Beata sincerità involontaria. Dopo un anno di indizi disseminati in ogni decisione e provvedimento, finalmente il malcapitato Giorgetti l’ha detto: il governo ha lavorato così bene che sarebbe un peccato presentare emendamenti alla legge finanziaria. Siamo a un passo da “Aboliamo il Parlamento”, ed è già buono che non sia venuta in mente come misura di spending review: d’altronde, se voucher e contratti a tempo sono uno stimolo per il lavoro e la natalità, l’eliminazione delle lungaggini della dialettica democratica non può per loro che essere prova di pragmatismo.
E dire che la presidente del Consiglio, Giorgia Meloni, proprio grazie alle prerogative dell’opposizione ha costruito la propria forza elettorale e politica; e che il normalmente silenzioso Giorgetti tanto aveva insistito sulla necessità di una politica industriale finalmente strategica. Nella disgraziata legge di Bilancio che il governo vuole somministrarci, il pensiero strategico si è infine concretizzato nell’eterno ritorno della panacea di tutti i mali: le privatizzazioni, sacro Graal di ispirazione neoliberale che a partire dagli anni 90 ha prodotto impoverimento per la collettività e ricchezza sconsiderata per alcuni. E che adesso, con gli effetti di quelle scelte scellerate pienamente dispiegate (vedi ex Ilva, o ex Alitalia), dovrebbe garantire 20 miliardi di entrate a un esecutivo in panne che ripiega sulle dismissioni creative, dopo aver sbandierato per mesi inesistenti risultati migliori d’Europa. La realtà che emerge dalla cortina fumogena della propaganda è invece il vuoto totale di visione, sublimato nel cosiddetto “orizzonte lungo della legislatura”, all’oggi declinata unicamente nel corporativismo e nell’ostinato rifiuto di ascolto delle istanze scandite, il 7 ottobre, dalla piazza del sindacato e dall’associazionismo. Non una parola è arrivata su quell’adunata poderosa di persone che “si rimboccano le maniche”, come ama dire la premier parlando di se stessa, non un segno di comprensione, non un invito alla discussione. E non è un caso. Non solo infatti quell’enorme serbatoio di risorse rende manifesta, per contrasto, l’idea dell’autosufficienza sovrana dell’esecutivo, che si rintana in un’Italia confortevolmente immobile, sorda, se non sprezzante, al diffuso ribollire sociale e all’evidenza del cambiamento necessario. L’ostentato silenzio nasconde anche la consapevolezza della forza potenziale dell’insieme delle coalizioni sociali che animano la vita prepolitica del Paese, il loro potere travolgente: ed è forse per questo che il governo ha finora sistematicamente ridicolizzato, ostacolato e anestetizzato ogni espressione sgradita di civismo, si tratti di accoglienza o di ecologia, di lotta per l’abitare o del diritto alle cure, di attivismo Lgbtq+ o di istruzione.
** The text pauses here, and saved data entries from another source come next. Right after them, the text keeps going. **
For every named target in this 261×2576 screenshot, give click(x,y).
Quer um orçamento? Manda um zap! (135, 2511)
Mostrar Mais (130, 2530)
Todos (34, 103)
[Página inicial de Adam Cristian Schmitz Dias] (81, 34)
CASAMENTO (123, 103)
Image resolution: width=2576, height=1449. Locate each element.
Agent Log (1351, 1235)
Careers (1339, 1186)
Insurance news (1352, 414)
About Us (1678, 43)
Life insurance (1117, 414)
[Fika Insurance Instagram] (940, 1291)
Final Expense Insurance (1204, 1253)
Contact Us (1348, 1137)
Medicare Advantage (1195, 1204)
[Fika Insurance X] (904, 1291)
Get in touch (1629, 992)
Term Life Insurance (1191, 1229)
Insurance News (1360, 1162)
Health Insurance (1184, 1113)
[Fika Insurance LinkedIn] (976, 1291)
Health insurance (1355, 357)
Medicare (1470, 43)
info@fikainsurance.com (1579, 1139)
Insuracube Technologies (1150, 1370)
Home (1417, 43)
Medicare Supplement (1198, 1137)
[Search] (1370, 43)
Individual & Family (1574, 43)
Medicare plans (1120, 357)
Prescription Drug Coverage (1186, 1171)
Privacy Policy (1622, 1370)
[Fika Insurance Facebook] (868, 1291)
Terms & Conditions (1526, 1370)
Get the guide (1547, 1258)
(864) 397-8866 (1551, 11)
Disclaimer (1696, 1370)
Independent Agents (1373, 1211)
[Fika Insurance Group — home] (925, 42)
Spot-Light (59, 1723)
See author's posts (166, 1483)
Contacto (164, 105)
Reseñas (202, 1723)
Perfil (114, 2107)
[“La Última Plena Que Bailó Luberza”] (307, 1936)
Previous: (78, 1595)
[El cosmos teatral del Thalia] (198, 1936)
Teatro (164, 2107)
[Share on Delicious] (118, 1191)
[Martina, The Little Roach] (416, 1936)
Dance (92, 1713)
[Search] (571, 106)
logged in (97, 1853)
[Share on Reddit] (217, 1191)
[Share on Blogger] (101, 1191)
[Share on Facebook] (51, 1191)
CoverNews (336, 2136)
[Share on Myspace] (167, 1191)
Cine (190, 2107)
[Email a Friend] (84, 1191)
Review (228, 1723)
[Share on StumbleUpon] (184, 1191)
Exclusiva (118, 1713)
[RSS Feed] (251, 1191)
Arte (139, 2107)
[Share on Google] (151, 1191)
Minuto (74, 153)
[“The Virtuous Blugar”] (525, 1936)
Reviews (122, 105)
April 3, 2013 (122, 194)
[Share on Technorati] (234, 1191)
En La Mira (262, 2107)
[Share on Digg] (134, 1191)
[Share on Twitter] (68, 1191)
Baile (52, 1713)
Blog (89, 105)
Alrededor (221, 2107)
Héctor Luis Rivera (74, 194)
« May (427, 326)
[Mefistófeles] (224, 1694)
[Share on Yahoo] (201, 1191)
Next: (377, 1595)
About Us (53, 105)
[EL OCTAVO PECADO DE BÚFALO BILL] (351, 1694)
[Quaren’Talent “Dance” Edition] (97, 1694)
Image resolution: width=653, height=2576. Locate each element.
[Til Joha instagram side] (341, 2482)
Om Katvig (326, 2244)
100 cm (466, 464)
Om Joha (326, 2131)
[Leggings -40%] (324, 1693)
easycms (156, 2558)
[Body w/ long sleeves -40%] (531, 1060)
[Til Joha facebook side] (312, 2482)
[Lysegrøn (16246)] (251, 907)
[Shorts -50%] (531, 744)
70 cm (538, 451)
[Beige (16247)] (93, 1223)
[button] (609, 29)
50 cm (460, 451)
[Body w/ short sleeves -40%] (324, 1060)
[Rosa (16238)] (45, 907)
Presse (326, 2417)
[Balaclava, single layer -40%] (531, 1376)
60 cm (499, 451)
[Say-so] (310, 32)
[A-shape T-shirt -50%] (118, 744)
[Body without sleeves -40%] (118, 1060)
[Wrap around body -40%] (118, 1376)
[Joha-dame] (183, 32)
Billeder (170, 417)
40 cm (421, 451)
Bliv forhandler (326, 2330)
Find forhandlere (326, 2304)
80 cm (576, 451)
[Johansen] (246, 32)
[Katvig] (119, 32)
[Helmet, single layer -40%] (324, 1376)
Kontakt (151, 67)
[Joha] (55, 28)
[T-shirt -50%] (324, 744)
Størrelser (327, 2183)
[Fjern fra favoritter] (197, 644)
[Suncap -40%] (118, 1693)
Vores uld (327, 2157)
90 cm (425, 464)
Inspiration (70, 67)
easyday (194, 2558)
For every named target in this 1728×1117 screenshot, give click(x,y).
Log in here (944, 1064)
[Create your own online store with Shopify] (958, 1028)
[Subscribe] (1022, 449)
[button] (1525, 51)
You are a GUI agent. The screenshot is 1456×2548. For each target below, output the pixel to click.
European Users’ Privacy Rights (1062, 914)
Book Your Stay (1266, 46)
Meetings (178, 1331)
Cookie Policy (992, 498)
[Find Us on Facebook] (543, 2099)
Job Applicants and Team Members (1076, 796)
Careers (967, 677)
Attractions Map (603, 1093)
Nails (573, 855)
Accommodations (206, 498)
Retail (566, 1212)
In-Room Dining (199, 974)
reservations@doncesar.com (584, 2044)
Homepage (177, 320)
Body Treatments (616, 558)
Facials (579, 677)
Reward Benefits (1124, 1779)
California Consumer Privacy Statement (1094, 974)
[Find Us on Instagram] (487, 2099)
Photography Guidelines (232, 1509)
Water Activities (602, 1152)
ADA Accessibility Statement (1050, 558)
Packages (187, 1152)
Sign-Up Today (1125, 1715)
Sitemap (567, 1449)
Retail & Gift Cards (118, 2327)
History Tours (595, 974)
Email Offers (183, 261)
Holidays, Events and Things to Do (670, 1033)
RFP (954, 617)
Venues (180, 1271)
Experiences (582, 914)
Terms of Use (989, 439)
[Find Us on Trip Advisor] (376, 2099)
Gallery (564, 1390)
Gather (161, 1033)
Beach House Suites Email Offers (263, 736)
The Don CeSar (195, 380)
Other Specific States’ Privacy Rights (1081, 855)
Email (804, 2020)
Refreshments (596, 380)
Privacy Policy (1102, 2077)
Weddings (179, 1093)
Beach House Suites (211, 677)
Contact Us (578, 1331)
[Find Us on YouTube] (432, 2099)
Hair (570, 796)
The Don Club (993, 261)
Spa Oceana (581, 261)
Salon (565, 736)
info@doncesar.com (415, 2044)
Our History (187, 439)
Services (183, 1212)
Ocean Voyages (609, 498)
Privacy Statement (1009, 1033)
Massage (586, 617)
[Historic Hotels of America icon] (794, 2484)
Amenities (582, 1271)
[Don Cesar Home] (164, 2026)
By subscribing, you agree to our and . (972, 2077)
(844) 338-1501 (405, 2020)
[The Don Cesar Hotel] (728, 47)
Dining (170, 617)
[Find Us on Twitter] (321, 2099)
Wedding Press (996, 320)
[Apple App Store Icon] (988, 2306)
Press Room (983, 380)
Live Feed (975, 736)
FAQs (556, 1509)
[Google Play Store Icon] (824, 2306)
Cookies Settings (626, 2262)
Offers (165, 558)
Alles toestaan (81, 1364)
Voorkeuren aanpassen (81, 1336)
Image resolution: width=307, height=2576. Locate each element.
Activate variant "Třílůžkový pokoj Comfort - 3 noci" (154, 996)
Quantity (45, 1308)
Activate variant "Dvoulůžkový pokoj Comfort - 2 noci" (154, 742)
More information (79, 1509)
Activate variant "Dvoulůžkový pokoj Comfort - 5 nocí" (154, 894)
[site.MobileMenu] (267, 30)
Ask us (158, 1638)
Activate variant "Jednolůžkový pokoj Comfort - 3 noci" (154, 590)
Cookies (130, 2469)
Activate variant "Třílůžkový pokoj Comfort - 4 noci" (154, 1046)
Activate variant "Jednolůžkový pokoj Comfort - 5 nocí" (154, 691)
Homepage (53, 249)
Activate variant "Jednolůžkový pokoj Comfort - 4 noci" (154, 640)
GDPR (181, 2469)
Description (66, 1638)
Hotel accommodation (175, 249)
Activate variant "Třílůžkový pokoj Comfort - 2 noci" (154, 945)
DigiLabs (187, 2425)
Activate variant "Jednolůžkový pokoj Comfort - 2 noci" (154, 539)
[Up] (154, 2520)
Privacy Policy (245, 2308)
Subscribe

In assenza di partiti in grado di recuperare la loro missione originaria di rappresentanza, e di opposizione, è a queste reti sociali che dobbiamo guardare per la difesa di diritti acquisiti e per i nuovi da creare; solo la convergenza di queste organizzazioni operose può portare avanti un’altra idea di Italia, convogliando la trasformazione. Significa, in concreto, unire reti, contaminare le battaglie, costruire un metodo condiviso, di lotta e di esercizio del potere. Creare e mobilitare un’alternativa possibile, per proteggere la scuola, la sanità, il lavoro, la diversità, la Costituzione stessa. Nella speranza, sbiadita ma irrinunciabile, che una stagione straordinariamente escludente susciti nei partiti un moto ugualmente straordinario di ripensamento organizzativo e ideologico, serve ripetere che l’unione fa la forza. E ne servirà parecchia per trascinare il Paese fuori dalle secche di quest’impoverimento economico, umano e intellettuale.